From the listing that follows, count the lines including "agent" and give the number alone.

─── Supplied records

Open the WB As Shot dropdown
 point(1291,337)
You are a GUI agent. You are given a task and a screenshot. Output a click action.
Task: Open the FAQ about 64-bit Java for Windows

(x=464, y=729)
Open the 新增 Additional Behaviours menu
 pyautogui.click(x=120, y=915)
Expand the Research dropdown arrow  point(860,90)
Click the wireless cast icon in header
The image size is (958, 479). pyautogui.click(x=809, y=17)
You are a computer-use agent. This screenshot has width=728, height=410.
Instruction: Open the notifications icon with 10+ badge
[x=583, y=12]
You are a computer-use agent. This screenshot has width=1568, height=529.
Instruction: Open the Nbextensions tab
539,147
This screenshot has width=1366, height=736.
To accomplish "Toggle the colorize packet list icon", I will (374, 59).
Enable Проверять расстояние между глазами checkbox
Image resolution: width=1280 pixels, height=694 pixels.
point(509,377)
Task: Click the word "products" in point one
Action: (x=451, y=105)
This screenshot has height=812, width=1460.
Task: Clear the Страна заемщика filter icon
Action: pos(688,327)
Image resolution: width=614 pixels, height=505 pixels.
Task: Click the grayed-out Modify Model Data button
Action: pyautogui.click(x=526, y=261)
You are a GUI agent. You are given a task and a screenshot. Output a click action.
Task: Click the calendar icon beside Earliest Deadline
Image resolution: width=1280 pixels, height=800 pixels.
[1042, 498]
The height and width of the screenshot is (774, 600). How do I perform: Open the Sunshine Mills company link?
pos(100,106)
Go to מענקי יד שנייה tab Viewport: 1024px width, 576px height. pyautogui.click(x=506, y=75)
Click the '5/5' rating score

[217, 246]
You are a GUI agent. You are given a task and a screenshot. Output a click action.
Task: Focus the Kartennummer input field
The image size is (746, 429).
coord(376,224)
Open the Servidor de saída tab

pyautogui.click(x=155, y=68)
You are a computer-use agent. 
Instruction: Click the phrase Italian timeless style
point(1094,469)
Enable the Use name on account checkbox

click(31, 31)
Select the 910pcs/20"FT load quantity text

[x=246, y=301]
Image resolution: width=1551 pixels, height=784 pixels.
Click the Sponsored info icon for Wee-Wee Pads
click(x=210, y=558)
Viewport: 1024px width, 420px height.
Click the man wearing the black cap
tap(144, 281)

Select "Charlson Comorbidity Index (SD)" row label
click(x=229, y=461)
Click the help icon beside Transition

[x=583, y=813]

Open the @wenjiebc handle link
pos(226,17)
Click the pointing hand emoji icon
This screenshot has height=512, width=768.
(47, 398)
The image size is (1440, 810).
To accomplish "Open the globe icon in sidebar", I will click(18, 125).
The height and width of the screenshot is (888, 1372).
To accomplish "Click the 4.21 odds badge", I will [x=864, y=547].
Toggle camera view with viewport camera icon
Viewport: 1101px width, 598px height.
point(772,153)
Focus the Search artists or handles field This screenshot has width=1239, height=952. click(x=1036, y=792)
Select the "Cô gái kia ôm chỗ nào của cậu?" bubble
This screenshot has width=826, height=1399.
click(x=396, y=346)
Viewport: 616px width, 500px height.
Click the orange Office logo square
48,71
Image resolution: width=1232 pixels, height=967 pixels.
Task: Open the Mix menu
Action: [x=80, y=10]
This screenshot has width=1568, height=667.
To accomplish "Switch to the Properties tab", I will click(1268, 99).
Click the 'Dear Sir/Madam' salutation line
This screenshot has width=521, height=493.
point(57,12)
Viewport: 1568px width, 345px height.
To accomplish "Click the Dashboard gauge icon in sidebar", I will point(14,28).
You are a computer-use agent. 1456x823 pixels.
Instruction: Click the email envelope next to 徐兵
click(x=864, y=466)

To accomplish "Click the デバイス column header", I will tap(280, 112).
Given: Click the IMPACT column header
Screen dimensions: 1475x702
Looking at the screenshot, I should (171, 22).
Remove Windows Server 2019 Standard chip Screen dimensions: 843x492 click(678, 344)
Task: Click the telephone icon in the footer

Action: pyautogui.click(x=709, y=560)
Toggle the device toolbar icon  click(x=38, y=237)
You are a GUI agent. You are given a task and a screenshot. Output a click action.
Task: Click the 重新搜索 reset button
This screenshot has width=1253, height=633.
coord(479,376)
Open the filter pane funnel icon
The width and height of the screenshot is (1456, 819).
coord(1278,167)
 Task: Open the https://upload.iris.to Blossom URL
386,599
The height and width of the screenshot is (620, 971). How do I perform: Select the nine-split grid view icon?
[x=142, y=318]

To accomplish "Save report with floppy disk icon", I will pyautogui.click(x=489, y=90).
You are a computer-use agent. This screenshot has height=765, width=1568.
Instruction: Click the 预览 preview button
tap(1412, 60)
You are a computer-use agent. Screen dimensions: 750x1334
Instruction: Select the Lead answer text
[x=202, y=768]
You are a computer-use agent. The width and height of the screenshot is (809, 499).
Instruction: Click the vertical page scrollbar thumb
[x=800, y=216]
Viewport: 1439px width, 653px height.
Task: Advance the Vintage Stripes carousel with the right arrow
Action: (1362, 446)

──────

● Solution to this task
11